◆ Collected data
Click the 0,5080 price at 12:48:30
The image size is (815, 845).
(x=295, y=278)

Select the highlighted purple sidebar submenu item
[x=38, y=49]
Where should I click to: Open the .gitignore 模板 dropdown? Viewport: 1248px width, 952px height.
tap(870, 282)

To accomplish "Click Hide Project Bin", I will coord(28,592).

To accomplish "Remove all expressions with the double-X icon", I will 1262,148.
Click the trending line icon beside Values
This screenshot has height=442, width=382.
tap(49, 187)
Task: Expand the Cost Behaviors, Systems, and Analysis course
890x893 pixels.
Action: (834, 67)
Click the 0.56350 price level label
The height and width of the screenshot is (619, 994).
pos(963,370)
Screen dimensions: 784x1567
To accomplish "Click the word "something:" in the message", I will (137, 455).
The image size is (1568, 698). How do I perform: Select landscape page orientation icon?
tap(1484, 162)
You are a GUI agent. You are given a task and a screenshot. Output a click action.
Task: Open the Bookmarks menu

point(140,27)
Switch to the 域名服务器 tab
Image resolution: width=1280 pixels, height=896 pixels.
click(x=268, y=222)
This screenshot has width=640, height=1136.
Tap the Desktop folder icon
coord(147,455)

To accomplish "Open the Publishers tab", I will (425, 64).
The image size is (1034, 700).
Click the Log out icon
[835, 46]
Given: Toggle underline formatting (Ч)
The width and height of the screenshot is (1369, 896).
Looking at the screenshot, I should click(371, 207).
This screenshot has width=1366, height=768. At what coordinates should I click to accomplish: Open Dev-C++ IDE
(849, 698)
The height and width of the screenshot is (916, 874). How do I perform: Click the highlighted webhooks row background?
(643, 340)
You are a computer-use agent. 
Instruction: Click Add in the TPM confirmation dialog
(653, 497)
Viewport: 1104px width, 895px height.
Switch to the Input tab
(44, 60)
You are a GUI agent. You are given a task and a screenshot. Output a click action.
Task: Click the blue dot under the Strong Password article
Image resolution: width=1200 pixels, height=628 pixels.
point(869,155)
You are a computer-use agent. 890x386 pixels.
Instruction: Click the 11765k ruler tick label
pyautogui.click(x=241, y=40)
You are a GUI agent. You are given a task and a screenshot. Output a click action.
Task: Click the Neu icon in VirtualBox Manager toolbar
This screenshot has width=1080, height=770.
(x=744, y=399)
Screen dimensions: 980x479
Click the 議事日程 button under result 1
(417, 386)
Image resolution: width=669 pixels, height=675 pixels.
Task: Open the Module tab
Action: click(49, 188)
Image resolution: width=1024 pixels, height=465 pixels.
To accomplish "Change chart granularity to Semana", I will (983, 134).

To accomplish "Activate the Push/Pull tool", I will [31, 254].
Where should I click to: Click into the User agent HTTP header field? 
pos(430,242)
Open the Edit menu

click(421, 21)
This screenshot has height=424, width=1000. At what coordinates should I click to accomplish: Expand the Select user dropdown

◆ EXERCISE DESCRIPTION
Return all of the entries word for word.

◆ ANSWER TO THIS TASK
Click the 0,5080 price at 12:48:30
The image size is (815, 845).
(x=295, y=278)

Select the highlighted purple sidebar submenu item
[x=38, y=49]
Where should I click to: Open the .gitignore 模板 dropdown? Viewport: 1248px width, 952px height.
tap(870, 282)

To accomplish "Click Hide Project Bin", I will coord(28,592).

To accomplish "Remove all expressions with the double-X icon", I will 1262,148.
Click the trending line icon beside Values
This screenshot has height=442, width=382.
tap(49, 187)
Task: Expand the Cost Behaviors, Systems, and Analysis course
890x893 pixels.
Action: (834, 67)
Click the 0.56350 price level label
The height and width of the screenshot is (619, 994).
pos(963,370)
Screen dimensions: 784x1567
To accomplish "Click the word "something:" in the message", I will (137, 455).
The image size is (1568, 698). How do I perform: Select landscape page orientation icon?
tap(1484, 162)
You are a GUI agent. You are given a task and a screenshot. Output a click action.
Task: Open the Bookmarks menu

point(140,27)
Switch to the 域名服务器 tab
Image resolution: width=1280 pixels, height=896 pixels.
click(x=268, y=222)
This screenshot has width=640, height=1136.
Tap the Desktop folder icon
coord(147,455)

To accomplish "Open the Publishers tab", I will (425, 64).
The image size is (1034, 700).
Click the Log out icon
[835, 46]
Given: Toggle underline formatting (Ч)
The width and height of the screenshot is (1369, 896).
Looking at the screenshot, I should click(371, 207).
This screenshot has width=1366, height=768. At what coordinates should I click to accomplish: Open Dev-C++ IDE
(849, 698)
The height and width of the screenshot is (916, 874). How do I perform: Click the highlighted webhooks row background?
(643, 340)
You are a computer-use agent. 
Instruction: Click Add in the TPM confirmation dialog
(653, 497)
Viewport: 1104px width, 895px height.
Switch to the Input tab
(44, 60)
You are a GUI agent. You are given a task and a screenshot. Output a click action.
Task: Click the blue dot under the Strong Password article
Image resolution: width=1200 pixels, height=628 pixels.
point(869,155)
You are a computer-use agent. 890x386 pixels.
Instruction: Click the 11765k ruler tick label
pyautogui.click(x=241, y=40)
You are a GUI agent. You are given a task and a screenshot. Output a click action.
Task: Click the Neu icon in VirtualBox Manager toolbar
This screenshot has width=1080, height=770.
(x=744, y=399)
Screen dimensions: 980x479
Click the 議事日程 button under result 1
(417, 386)
Image resolution: width=669 pixels, height=675 pixels.
Task: Open the Module tab
Action: click(49, 188)
Image resolution: width=1024 pixels, height=465 pixels.
To accomplish "Change chart granularity to Semana", I will (983, 134).

To accomplish "Activate the Push/Pull tool", I will [31, 254].
Where should I click to: Click into the User agent HTTP header field? 
pos(430,242)
Open the Edit menu

click(421, 21)
This screenshot has height=424, width=1000. At what coordinates should I click to accomplish: Expand the Select user dropdown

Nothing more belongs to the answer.